Direction of the Sound
The mind utilizes the ears nearly just like a compass. It defines the direction of noise based on what ear registers it first and at the highest volume.
With the single-sided hearing loss, the noise will only come in one ear no matter what direction it comes from. If you have hearing in the left ear, your mind will turn to search for the noise even if the person talking is on the right.
Pause for a second and consider what that would be similar to. The audio would enter 1 side no matter where what direction it comes from. How would you know where a person talking to you personally is standing? Even if the hearing loss is not profound, sound management is catchy.
Honing in on Audio
The mind also employs the ears to filter out background noise. It tells one ear, the one nearest to the noise that you want to concentrate on, to listen for a voice. The other ear handles the background sounds. That is why in a noisy restaurant, you can still focus on the dialogue at the dining table.

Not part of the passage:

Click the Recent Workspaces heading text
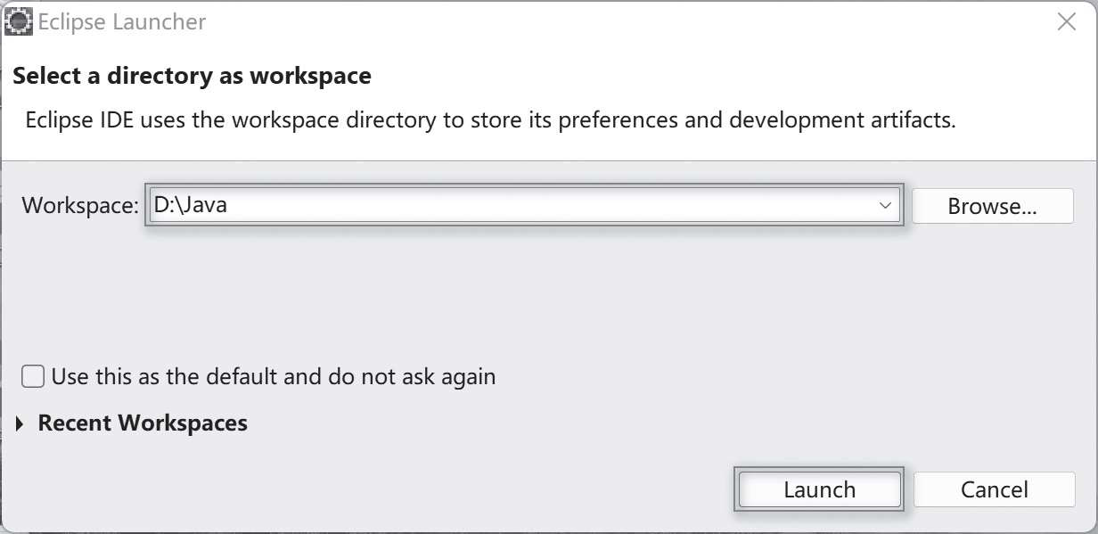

When you don’t have that tool, the brain becomes confused. It’s unable to filter out background noises like a fan running, so that’s everything you hear.
The mind has a lot happening at any one time but having use of two ears allows it to multitask. That’s why you’re able to sit and examine your social media account while watching TV or having a conversation. With just one working ear, the mind loses the ability to do something while listening. It has to prioritize between what you hear and what you see, so you tend to miss out on the dialogue around you while you navigate your newsfeed.
The Head Shadow Effect
The head shadow effect describes how certain sounds are inaccessible to a person having a unilateral hearing loss. Low tones have extended frequencies so that they bend enough to wrap round the mind and reach the ear. High pitches have shorter wavelengths and do not endure the journey.
If you are standing next to a person with a high pitched voice, you might not understand what they say if you don’t turn so the good ear is on their side. On the flip side, you might hear someone with a deep voice just fine no matter what side they’re on because they produce longer sound waves that make it into either ear.
People with only slight hearing loss in only one ear tend to accommodate. They learn quickly to turn their head a certain way to listen to a friend speak, for instance. For people who struggle with single-sided hearing loss, a hearing aid might be work around that returns their lateral hearing to them.